Кочевые повести - Илья Одегов
– Пойду схожу, – бормотал Степаныч, – погляжу, как оно там. Пройдусь, посмотрю…
Он хорошо, на два замка, запер дверь и принялся медленно спускаться по лестнице. Дошел до первого этажа и свернул в коридорчик, где стояли почтовые ящики. В ящике лежала какая-то ерунда: листовки, рекламные проспекты, старые счета. Над его головой громыхнула дверь, и по лестнице застучали торопливые шаги. Степаныч развернулся посмотреть, кто это, и увидел, как мимо промчался силуэт с пузатыми пакетами в руках, промчался и выскочил из подъезда.
Степаныча охватили подозрения, и он кинулся следом. Выбежал на улицу, прищурился от света, глянул вниз и увидел под ногами мешки, полные мусора.
– Эй, стой! А ну, стой! Ты где? – закричал Степаныч, оглядываясь, и заметил человека, суетившегося у машины.
– Эй! Иди сюда! – Степаныч побежал к нему, пытаясь разглядеть лицо. – Это… ты? Колька, что ли? Ты не охренел ли, а? Гаденыш, хипстер, бляха-муха. А ну, стоять!
Колька запрыгнул в длинный белый «мерс», но не успел закрыться, а Степаныч уже догнал его. Дернул дверь на себя, выволок Кольку за шкирку наружу и потащил к подъезду.
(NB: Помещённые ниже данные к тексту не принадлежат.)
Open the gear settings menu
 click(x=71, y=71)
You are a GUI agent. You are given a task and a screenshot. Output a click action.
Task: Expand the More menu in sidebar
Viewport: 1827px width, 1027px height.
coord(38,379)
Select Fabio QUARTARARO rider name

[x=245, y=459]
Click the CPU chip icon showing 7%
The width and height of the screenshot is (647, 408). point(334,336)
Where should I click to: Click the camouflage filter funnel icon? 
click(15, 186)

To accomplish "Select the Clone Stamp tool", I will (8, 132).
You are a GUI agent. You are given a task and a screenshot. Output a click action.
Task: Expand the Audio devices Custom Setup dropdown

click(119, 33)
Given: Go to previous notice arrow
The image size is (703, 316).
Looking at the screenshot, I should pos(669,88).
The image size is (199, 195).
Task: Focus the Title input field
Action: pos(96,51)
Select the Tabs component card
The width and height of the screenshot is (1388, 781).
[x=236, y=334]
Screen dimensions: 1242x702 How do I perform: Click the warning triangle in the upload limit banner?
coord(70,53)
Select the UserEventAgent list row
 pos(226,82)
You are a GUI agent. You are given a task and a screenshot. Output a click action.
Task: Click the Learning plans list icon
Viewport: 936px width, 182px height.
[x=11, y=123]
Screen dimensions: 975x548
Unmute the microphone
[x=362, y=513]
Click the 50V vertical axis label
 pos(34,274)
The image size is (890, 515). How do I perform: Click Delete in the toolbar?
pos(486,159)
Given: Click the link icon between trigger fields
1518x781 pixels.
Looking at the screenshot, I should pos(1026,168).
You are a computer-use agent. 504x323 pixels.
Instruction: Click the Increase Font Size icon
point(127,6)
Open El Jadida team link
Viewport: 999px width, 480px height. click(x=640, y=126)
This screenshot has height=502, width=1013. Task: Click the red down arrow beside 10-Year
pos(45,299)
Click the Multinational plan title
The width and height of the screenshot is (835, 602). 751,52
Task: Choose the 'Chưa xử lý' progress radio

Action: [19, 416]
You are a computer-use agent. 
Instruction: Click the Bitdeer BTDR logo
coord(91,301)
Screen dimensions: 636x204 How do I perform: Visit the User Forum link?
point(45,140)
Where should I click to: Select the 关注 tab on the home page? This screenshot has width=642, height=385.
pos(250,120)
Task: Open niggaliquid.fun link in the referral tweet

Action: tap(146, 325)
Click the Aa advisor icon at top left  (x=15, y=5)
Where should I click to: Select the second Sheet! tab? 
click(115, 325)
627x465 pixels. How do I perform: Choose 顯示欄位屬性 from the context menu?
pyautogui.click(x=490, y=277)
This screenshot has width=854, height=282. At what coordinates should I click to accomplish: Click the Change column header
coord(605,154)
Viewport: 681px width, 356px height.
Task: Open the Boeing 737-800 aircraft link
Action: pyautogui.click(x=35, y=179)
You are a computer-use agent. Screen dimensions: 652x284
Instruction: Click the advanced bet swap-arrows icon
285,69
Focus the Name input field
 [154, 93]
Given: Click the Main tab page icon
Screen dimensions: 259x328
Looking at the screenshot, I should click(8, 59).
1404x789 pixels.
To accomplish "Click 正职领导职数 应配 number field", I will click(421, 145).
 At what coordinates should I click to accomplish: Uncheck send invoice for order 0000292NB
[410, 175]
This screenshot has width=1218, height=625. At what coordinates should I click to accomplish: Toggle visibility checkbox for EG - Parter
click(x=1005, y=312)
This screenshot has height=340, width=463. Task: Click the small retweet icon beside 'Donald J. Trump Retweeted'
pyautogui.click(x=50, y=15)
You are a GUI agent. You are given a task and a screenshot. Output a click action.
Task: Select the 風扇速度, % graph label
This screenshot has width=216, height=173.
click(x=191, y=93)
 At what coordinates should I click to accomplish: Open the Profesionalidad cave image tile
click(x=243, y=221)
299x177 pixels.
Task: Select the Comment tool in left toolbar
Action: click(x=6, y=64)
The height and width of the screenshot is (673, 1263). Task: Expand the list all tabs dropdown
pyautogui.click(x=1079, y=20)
– А ну, мусор свой убирай! Развел тут свинарник!
Колька попытался вырваться. Степаныч толкнул его вперед, и Коля неловко упал, распластавшись на вышарканном бетоне и угодив коленом прямо в пакет с мусором. Пакет лопнул, и из него вывалились какие-то окурки, огрызки…
Коля всхлипнул. Шарф слетел, и из пальто торчала его тощая белая шея. Да и весь Коля был какой-то тощий, нескладный, несчастный. Степаныч вдруг остыл и наклонился к нему.
– Ладно, Колька, ты чего, а? Ладно, извини. Достало меня просто, живем как в хлеву, как свиньи… Ушибся, поди? Давай помогу.
Колька оттолкнул протянутую руку старика и вскочил на ноги.
– Пожалеешь, сука, – прошипел он и пошел прихрамывая к своему автомобилю.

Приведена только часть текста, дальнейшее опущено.